Now though, for all the basic training of his boyhood, he was powerless. Down below in the church a father lay dead. Holding his breath would do no good. Artificial respiration would do no good. The day before, Jonas had stood by the open coffin, regarding his father’s body. Haakon Hansen looked as though he were alive. Intact. All that was missing, so it seemed, was a little cog. A glowing spot behind his ribs, that glow which wove the network of tiny links between his organs. As Jonas stood there beside the coffin an old question presented itself: What should you take with you? What makes life life? What gives life life?

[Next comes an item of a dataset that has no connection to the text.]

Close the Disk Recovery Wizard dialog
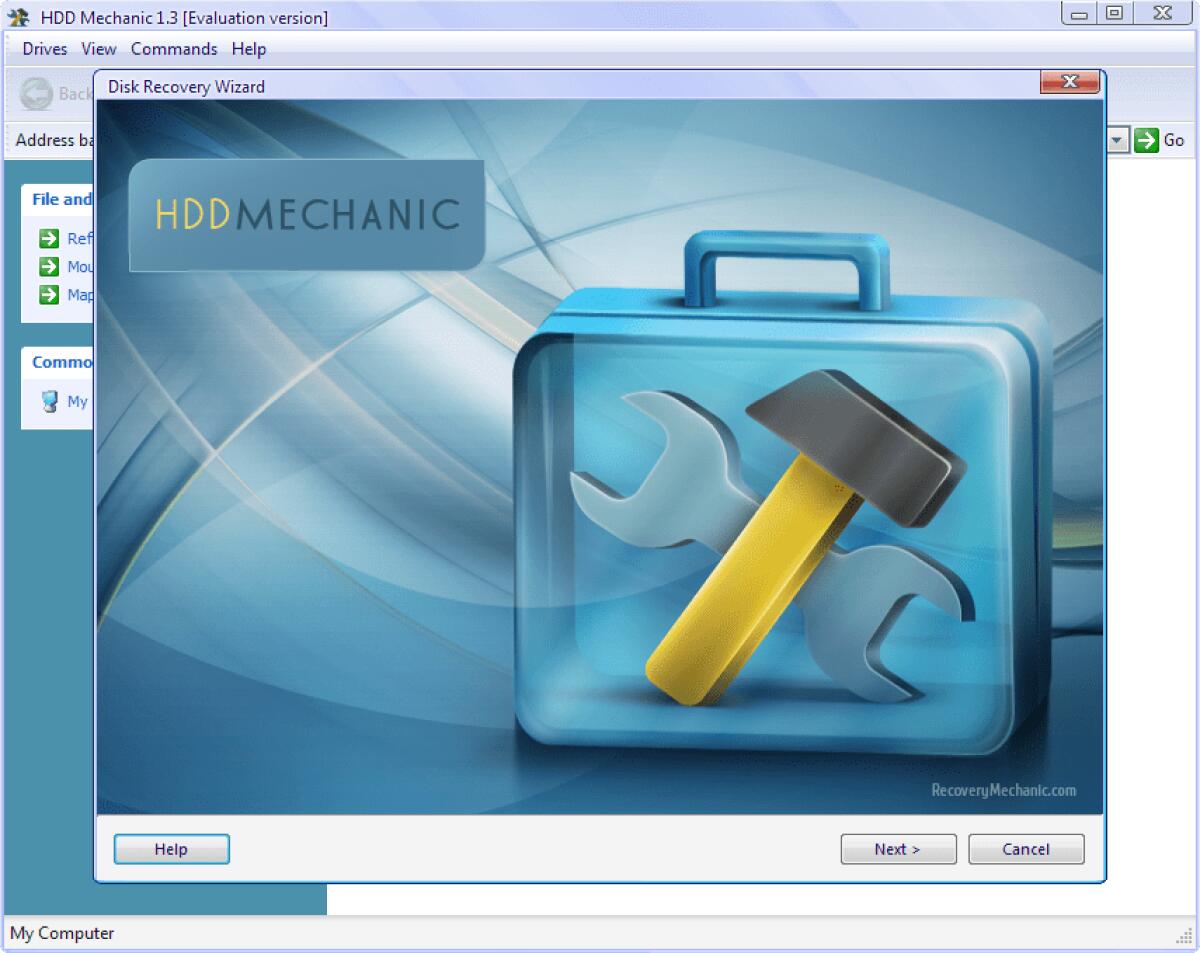 coord(1069,82)
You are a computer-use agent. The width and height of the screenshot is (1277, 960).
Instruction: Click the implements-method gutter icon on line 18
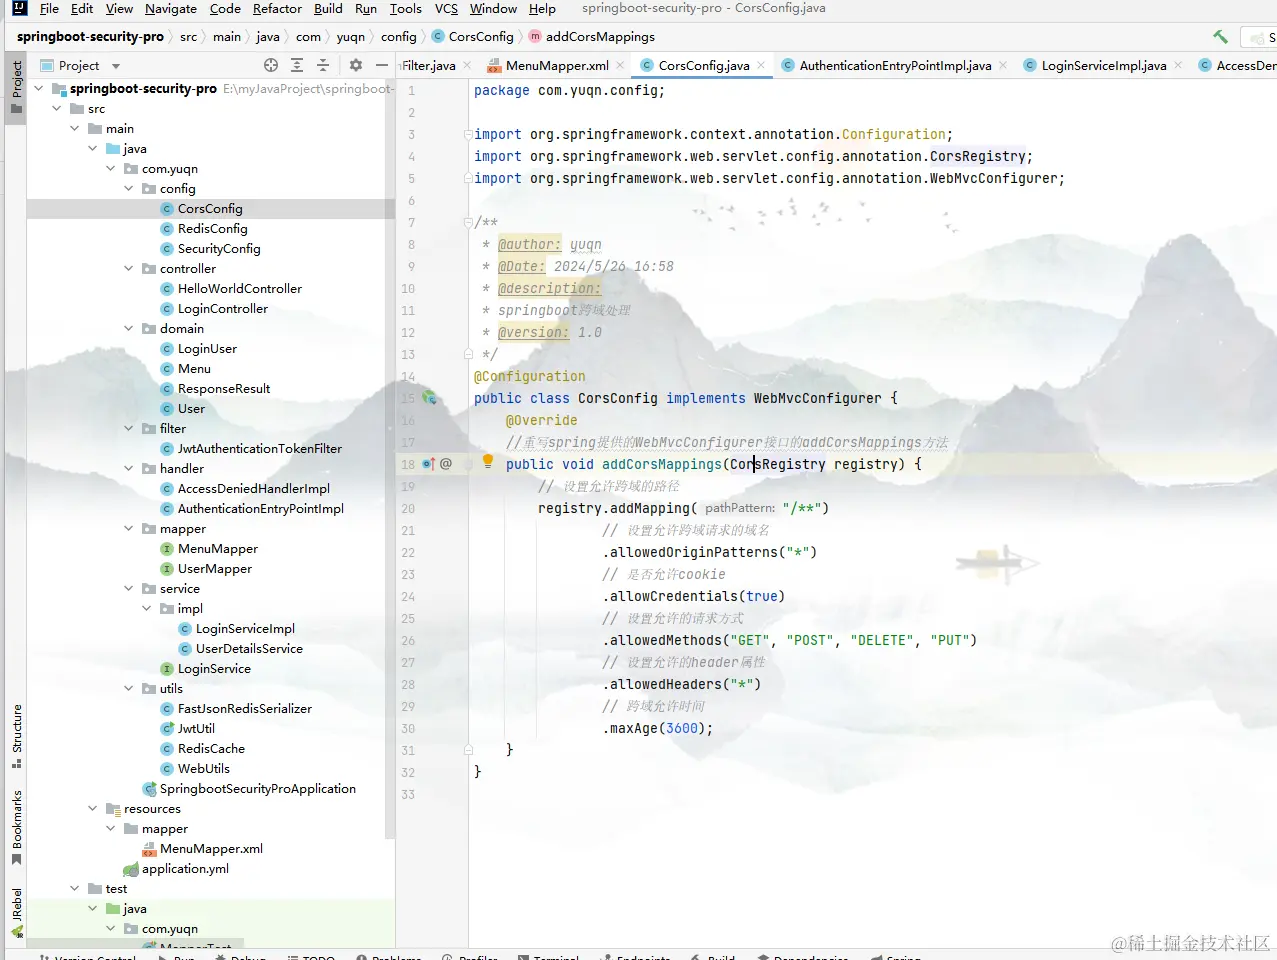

Jonas Wergeland sat at the organ manuals, terraces of keys, putting everything he had into the playing: fingers, feet, his whole body. This was a day with a heavy red ring around it, a red-letter day for Grorud, one which would always be remembered — not least on account of the unforeseen intermezzo occasioned by an uninvited guest, a personage who showed up dressed in orange even though black was the order of the day, a jungle flower in a dim Norwegian pine forest. ‘Haakon Hansen was a Buddhist,’ was just one of the rumours which would circulate later. ‘For over thirty years we’ve had a Buddhist for an organist in Grorud Church.’ Jonas sat up in the organ loft, accompanying a packed church in ‘Lead kindly light, amid th’encircling gloom’. And they could have used the light, because it was an exceptionally grey autumn day outside. But the congregation sang fit to make the stained glass glow and the eye of God in the triangle at the top of the large fresco behind the altar look down with gladness upon them.

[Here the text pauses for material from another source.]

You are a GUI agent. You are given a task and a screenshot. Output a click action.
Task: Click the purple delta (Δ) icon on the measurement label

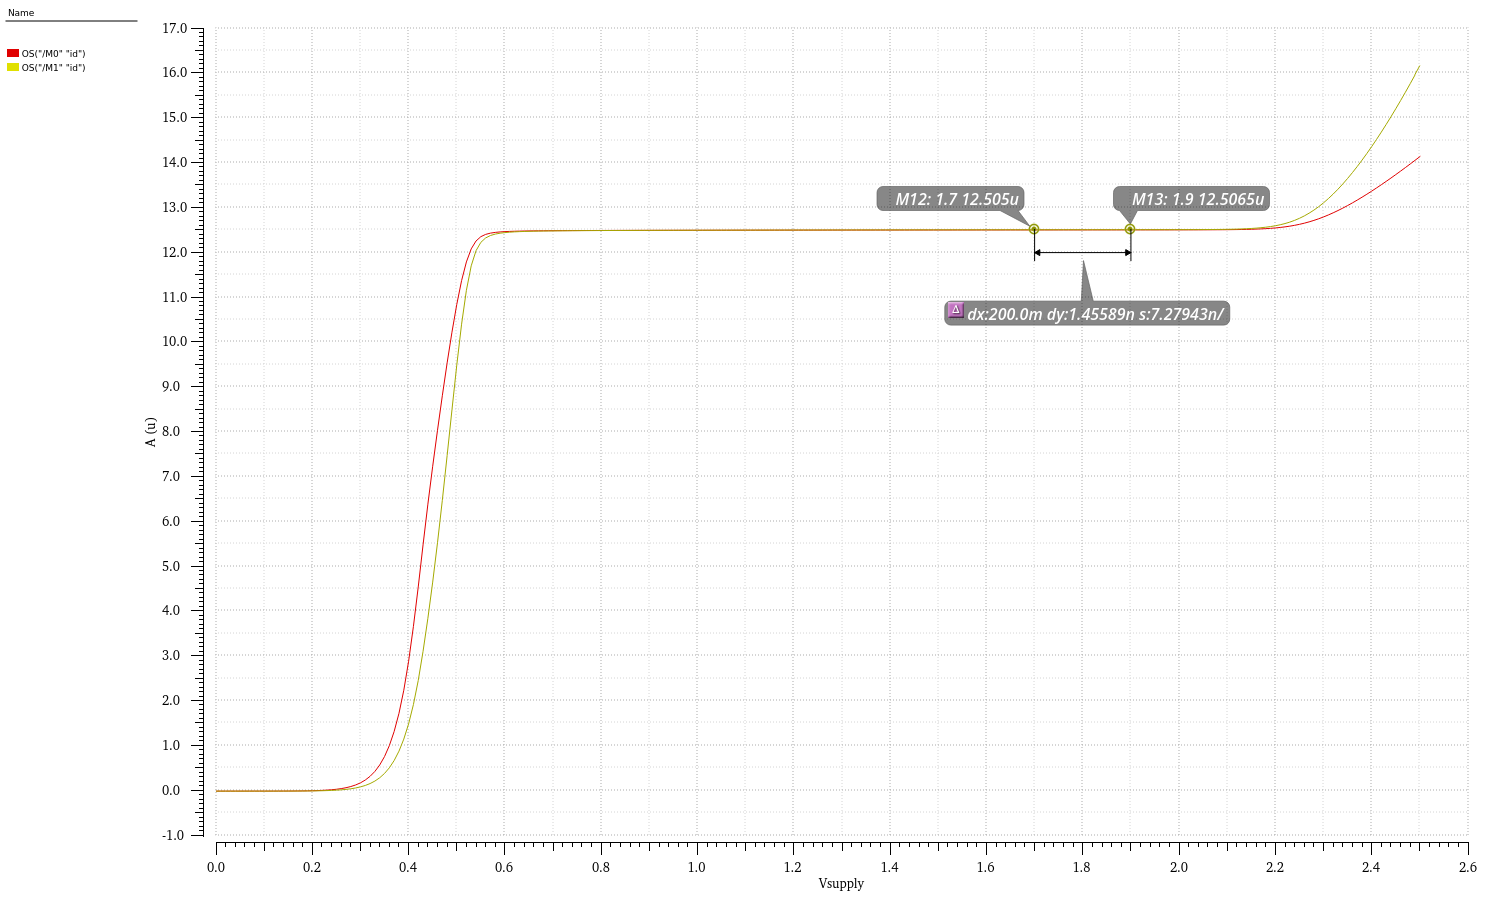click(x=958, y=311)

Before the service began, before making his way up to the organ loft, Jonas had stayed downstairs for a while. He had run an eye over the packed pews, listened to the murmur of voices, inhaled the scent of mingled perfumes. The mood was buoyant, not unlike the first minutes at a big party where the guests have not seen each other in ages. Before him, Jonas saw a cross-section of his own life, his life encapsulated in a church. Here were girls, now women, who had protested when he pawed their breasts; here were mothers, now elderly ladies, who had complained when he played the Stones’s ‘The Last Time’ too loud at Badedammen; here were old men, now ancients, who had shaken their fists at him when he knocked off their hats with snowballs. All tenderly smiling. This was a time for peace and reconciliation. Jonas spotted people he had not seen in years, folk from the housing estate; he nodded to Five-Times Nilsen and his lady wife, nodded to Bastesen the caretaker, who had actually shaved for the occasion, then he was tapped gently on the shoulder by Karen Mohr, the Grey Eminence herself: ‘Your father, he would have been worthy,’ was all she said. And Jonas knew: ‘No greater compliment could any man receive.’